Easy tools to start:
Google Forms – Free and way more capable than you’d think
https://forms.google.com
Tally – Cleaner interface if you want to level up
https://tally.so
Typeform – Beautiful, intuitive forms people actually enjoy filling out
https://www.typeform.com
Canva – Now has interactive quiz features built in
https://www.canva.com
Interact – If you want dedicated quiz software later
https://www.tryinteract.com
MailerLite – Super beginner- friendly for collecting emails
https://www.mailerlite.com
With a quiz, someone answers questions, sees themselves in the result and suddenly the next step (see below) feels natural instead of forced.
The real money is in what comes after
Think about how gyms work. The membership gets you in the door. But the real value is in the personal training sessions, the nutrition coaching, the accountability check- ins…all the stuff that actually helps you stick with it.
Online businesses work the same way.
You don’t need a hundred products. You need ways to make people’s lives easier.
That could be:
A quick walkthrough video
A done- for- you template
A review my work session
A private feedback call
Tools that make this easy:
Loom – Record quick video walkthroughs without overthinking it
https://www.loom.com
Notion – Create simple guides and dashboards
https://www.notion.so
Gumroad – Sell digital products in about 10 minutes
https://gumroad.com
Lemonsqueezy – Like Gumroad but handles EU VAT and other tax headaches
https://www.lemonsqueezy.com
Not right now doesn’t mean never…
If someone isn’t buying, it’s usually not about you. It’s timing.
The danger lies in dropping your price on the same thing and hoping that fixes it. That just makes everyone uncomfortable.
If something costs less, it should do less with things like fewer features, less hand- holding and less access.

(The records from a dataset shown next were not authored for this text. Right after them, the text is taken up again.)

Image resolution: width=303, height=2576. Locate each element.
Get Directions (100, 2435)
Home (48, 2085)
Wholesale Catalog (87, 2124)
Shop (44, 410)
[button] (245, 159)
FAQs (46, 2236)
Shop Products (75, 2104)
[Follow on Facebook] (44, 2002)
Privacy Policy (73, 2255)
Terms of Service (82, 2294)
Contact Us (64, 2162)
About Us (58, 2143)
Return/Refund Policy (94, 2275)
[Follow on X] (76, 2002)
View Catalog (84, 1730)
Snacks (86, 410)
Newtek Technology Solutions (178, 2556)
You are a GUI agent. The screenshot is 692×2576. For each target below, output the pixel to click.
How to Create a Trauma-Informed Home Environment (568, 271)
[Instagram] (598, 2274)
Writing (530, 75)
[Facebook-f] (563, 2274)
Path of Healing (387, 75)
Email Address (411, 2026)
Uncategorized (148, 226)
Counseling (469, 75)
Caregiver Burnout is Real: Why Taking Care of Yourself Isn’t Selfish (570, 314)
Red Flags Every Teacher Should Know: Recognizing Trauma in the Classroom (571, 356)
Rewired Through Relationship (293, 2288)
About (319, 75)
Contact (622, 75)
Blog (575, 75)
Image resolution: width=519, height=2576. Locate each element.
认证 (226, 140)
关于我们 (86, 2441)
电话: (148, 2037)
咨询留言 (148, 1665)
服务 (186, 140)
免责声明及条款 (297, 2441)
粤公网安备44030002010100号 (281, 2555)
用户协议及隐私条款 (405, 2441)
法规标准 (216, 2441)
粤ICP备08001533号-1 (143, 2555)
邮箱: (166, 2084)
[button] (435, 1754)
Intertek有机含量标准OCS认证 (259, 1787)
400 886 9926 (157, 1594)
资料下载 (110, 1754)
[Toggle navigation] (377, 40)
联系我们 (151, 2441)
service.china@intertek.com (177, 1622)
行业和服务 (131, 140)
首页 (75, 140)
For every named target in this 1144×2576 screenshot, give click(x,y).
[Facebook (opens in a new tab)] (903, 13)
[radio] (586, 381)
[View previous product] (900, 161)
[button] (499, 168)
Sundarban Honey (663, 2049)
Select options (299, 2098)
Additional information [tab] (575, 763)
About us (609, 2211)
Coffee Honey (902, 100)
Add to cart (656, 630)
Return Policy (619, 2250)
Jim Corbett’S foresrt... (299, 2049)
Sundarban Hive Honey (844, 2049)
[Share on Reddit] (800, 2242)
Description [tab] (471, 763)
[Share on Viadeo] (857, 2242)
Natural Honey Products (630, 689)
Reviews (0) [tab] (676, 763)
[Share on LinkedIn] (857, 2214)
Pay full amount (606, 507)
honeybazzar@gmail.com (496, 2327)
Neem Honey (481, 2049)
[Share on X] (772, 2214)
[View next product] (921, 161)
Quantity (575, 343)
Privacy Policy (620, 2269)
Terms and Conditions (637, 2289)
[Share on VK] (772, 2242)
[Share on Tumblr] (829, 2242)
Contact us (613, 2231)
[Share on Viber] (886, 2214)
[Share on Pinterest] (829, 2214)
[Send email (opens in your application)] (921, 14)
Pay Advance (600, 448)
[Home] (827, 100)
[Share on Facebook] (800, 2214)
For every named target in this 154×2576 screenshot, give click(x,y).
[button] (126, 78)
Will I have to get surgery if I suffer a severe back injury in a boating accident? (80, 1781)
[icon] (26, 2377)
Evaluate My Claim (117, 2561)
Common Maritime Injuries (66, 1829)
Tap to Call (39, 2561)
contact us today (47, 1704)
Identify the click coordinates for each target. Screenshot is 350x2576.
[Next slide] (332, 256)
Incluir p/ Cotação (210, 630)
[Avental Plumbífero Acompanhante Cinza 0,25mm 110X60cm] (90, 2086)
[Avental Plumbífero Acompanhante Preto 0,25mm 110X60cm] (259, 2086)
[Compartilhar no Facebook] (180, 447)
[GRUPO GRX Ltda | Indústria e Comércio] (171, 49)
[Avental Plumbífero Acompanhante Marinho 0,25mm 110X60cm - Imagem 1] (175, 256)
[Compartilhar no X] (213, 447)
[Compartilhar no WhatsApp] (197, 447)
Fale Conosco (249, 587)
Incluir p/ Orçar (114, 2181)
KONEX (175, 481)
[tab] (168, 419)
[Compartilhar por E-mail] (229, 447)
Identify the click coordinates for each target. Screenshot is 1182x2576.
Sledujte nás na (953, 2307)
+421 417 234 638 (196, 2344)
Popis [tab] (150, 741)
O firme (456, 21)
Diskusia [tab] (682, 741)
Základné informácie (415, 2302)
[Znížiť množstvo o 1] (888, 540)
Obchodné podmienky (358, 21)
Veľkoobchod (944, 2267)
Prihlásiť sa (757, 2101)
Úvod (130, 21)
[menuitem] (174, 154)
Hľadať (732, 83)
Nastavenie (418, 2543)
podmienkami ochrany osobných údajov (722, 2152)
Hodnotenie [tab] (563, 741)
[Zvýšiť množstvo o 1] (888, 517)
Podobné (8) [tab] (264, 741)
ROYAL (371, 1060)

That’s not being a jerk or difficult. That’s being honest.
For tiered pricing:
Stripe – Clean payment processing with subscription options
https://stripe.com
Patreon – Built for membership/subscription content
https://www.patreon.com
Problems evolve – you should too.
Your customers’ problems don’t disappear – they change.
You help someone with X and suddenly they need help with Y. Not because you failed but because solving X created new opportunities.
The strongest businesses aren’t constantly launching new stuff. They just stay useful as people grow.
For ongoing communities and memberships:
Circle – Community platform that actually feels modern
https://circle.so
Memberstack – Add memberships to any website
https://www.memberstack.com
Slack – Free community space (if you keep it organized)
https://slack.com
Discord – Great for more casual communities
https://discord.com
You probably don’t need a new product.
You need the right version of what you already have, offered at the right time, to the right person.
Water doesn’t change. The container does.
If selling has always felt gross to you, that’s actually a good sign. It means you care about doing it right without pressure and without pretending to be someone you’re not.
And honestly…that’s the kind of selling that actually works.
Quick wins to try this week:
- Create a simple 5- question quiz using Google Forms about your audience’s biggest challenge
- Record one Loom video showing how to do something your audience struggles with
- Write down 3 ways you could make your current offer more useful (not bigger – just more helpful)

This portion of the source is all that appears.